They are bombing us; peaceful citizens and children are dying," he says. But his relatives in Russia, who live a thousand kilometers from the front lines, refuse to believe him. "There is no war. ”, answers the voice of an old woman. The man gets angry. "How do you know? I'm here!" he yells. "We have a television," he hears himself in response. It is no coincidence that the Russian government forbids the use of the word "war." It indicates a situation that cannot be perceived in a neutral way, unlike a “special military operation”, which is perceived as the continuation of a complex government policy and does not require a personal attitude towards it from a citizen. Government propaganda gives people a kind of saving grace by allowing them not to accept reality.

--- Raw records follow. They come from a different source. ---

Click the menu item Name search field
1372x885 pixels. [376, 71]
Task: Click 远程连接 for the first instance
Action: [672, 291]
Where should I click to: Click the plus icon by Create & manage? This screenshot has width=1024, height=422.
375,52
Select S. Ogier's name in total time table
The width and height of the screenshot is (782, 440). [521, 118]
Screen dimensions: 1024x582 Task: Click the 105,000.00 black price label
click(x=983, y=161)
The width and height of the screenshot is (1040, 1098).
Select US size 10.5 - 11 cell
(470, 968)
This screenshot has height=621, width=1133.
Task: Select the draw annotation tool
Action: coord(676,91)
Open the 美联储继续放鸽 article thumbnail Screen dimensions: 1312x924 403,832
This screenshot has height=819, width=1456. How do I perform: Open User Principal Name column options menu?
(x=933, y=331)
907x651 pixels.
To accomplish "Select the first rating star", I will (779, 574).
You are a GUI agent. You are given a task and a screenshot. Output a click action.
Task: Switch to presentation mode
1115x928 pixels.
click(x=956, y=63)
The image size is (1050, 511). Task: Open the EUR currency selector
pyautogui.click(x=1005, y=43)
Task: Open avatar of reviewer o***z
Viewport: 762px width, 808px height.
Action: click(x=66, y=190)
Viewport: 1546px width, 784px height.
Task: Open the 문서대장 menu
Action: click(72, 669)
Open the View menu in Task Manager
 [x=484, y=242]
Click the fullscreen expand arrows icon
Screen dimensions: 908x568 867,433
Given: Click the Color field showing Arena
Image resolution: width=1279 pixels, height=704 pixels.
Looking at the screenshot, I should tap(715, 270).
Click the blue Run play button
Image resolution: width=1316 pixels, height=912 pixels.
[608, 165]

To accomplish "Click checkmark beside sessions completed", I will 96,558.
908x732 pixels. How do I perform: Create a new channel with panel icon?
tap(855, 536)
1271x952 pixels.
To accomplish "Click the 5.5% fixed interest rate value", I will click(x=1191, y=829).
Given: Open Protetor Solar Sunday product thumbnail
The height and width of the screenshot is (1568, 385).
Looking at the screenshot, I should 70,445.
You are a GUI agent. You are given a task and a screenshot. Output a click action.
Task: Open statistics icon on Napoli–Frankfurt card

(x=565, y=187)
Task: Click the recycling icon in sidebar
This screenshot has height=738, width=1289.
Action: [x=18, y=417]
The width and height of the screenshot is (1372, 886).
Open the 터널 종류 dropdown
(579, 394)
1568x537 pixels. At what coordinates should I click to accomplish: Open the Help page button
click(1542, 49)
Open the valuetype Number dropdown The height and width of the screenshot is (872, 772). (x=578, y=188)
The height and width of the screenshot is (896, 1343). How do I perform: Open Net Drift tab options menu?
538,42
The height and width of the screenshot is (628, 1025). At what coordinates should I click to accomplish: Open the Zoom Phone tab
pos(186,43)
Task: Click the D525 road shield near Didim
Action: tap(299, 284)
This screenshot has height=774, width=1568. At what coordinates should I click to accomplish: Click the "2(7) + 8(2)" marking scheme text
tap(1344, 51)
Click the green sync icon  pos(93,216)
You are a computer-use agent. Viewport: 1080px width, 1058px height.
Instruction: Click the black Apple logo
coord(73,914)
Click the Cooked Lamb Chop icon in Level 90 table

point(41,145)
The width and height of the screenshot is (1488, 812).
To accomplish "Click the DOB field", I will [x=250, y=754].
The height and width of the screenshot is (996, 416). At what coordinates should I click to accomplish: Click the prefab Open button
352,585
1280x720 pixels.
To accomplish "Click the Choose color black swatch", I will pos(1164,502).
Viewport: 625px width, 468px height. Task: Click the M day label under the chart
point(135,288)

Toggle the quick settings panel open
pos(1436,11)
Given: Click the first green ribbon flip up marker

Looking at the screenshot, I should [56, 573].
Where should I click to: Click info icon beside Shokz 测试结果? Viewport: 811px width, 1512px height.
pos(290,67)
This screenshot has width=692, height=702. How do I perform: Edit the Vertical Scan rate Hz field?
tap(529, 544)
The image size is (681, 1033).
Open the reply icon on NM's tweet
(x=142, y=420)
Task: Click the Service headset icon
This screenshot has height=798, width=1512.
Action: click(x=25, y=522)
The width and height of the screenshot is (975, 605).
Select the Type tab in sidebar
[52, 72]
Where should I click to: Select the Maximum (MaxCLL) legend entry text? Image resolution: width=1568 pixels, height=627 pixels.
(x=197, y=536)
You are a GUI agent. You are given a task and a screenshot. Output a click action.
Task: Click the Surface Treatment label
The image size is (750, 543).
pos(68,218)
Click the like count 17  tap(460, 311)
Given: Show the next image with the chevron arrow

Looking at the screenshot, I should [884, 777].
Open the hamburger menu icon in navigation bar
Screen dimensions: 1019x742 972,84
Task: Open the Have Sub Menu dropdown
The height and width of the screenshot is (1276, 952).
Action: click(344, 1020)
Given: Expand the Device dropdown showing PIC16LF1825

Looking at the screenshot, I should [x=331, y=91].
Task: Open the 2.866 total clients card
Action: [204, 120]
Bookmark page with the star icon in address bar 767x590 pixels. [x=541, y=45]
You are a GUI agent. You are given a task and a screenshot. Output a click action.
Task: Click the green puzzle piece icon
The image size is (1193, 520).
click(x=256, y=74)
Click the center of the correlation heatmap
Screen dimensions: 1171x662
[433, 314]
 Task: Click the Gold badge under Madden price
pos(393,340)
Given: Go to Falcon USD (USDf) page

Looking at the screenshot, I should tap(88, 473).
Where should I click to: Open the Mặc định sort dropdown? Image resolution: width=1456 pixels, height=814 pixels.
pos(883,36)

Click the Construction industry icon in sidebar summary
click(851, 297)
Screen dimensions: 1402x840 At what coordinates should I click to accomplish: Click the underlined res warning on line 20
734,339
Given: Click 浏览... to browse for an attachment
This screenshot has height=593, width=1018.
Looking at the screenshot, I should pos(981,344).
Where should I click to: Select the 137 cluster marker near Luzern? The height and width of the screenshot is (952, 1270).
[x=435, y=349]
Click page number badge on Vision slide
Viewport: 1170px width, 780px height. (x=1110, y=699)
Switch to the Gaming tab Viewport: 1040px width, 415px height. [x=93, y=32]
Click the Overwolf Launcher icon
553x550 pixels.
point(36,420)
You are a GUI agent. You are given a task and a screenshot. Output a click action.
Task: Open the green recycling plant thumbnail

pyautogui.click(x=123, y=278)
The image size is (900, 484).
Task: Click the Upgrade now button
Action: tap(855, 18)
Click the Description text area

When art is offered as war propaganda, history becomes a show. The disasters of war It is hard to imagine that an artist who has experienced war first-hand could produce pro-war propaganda, and it was precisely at the time when artists began drawing on their personal experience that a monumental moral shift occurred in depictions
Telegram Number Data of war. war. Francisco de Goya created his spectacular and highly political series of 82 prints The Disasters of War (1810-1820) after visiting the battlefields around Madrid, bearing witness to the carnage of the Napoleonic Wars.

The images of the many forms of suffering portrayed by Goya captivated the observer; disturbed, provoked feelings of indignation. The artist wrote emotional captions under each image, such as "You can't look at it"; "This is bad"; "This is worse"; "This is the worst!" The captions and images seem to be in dialogue with each other and with the observer. They seem to ask: are we going to allow this to continue? Because he makes us examine our assumptions in this way, Goya is considered the first true modernist (although he is a pre-modernist). Few works of art have preserved such freshness over time; but then again, the atrocities of war never go out of style.